My line from Winifred comes through her thirteenth child James Benham who married Esther Preston, and thence through James and Esther's son Samuel Benham. James remained in Wallingford after his mother departed for New York and Samuel was born there in 1711. After Samuel's marriage to Phebe Andrews in 1736, he and Phebe moved to New Hartford, Connecticut where their son Jehial Simon Benham was born in 1751. It was also there that Jehial would marry Lydia Cadwell and their daughter Phebe Benham would be born. Winifred would have been little Phebe's great-great-grandmother, I wonder if Phebe ever knew she was descended from an accused witch? I wonder if Phebe's husband Abijah Moore Jr. whom she married in 1803 knew, or would have cared? The last witch trial in America took place in 1715 in Annapolis, but superstitions have a way of lingering. Later, Phebe and Abijah were among the first settlers of Wolcott, New York, making their home on New Hartford Street, named for their town in Connecticut. It was in Wolcott their last child and only daughter Harriet Moore was born in 1812. Hattie, as she was known, grew up in Wolcott, marrying Russell Galloway there in 1829.
Hattie and Russell's son George, was born in 1838 in Butler, New York, just south of Wolcott. Interestingly enough, George's wife Clarissa Foster was the child of Asahel Foster whose hometown was New Salem, Massachusetts, founded by former residents of Salem. George and Clarissa's son, Russell Carlton Galloway, married Hattie Vincent in 1884; their daughter Grace was my grandmother. You can believe me when I tell you it's confusing having two men named Russell Galloway, two generations apart, both married to women called Hattie. It gets even more interesting when you throw George Galloway's third wife Hattie Foster, the sister of his first wife Clarissa, into the mix and end up with three Hattie Galloways.

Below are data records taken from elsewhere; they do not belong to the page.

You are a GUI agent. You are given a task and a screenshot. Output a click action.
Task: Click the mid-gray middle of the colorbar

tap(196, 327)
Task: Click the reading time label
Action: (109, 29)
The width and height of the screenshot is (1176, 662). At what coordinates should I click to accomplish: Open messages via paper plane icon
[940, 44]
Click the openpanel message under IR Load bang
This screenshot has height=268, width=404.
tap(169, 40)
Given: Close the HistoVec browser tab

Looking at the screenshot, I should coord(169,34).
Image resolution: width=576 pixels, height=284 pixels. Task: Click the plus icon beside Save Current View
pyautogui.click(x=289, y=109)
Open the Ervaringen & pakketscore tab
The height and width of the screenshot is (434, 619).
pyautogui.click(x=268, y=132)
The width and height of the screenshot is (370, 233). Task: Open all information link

I'd love to know when Winifred's story was lost in the family. I certainly never heard it. I'd wanted a witch for a long time before I finally found Winifred, and now I want another. (OK, I know they weren't really witches.) The New Salem connection of Asahel Foster is fascinating to me because that place was settled by families from the literal "Witch City". They really call it that. Today. Still. Look at the official Police badge below:
My curiosity about the trials and wish for another "witch" in the family has inspired me to learn more about my early colonial ancestors and add their details to my online tree. Today there must be hundreds of thousands of descendants of those unfortunate individuals who were caught up in the New England witchcraft scare of the 1600's. Surely I have at least one more in my family. I'm also hopeful that adding to my Ancestry tree will drum up some letters from cousins, it's been ages since anyone contacted me there and I seldom receive a reply from those I write to. Perhaps the coming of this foul weather will motivate researchers to retreat to the warmth of their computer screens and send me some email already.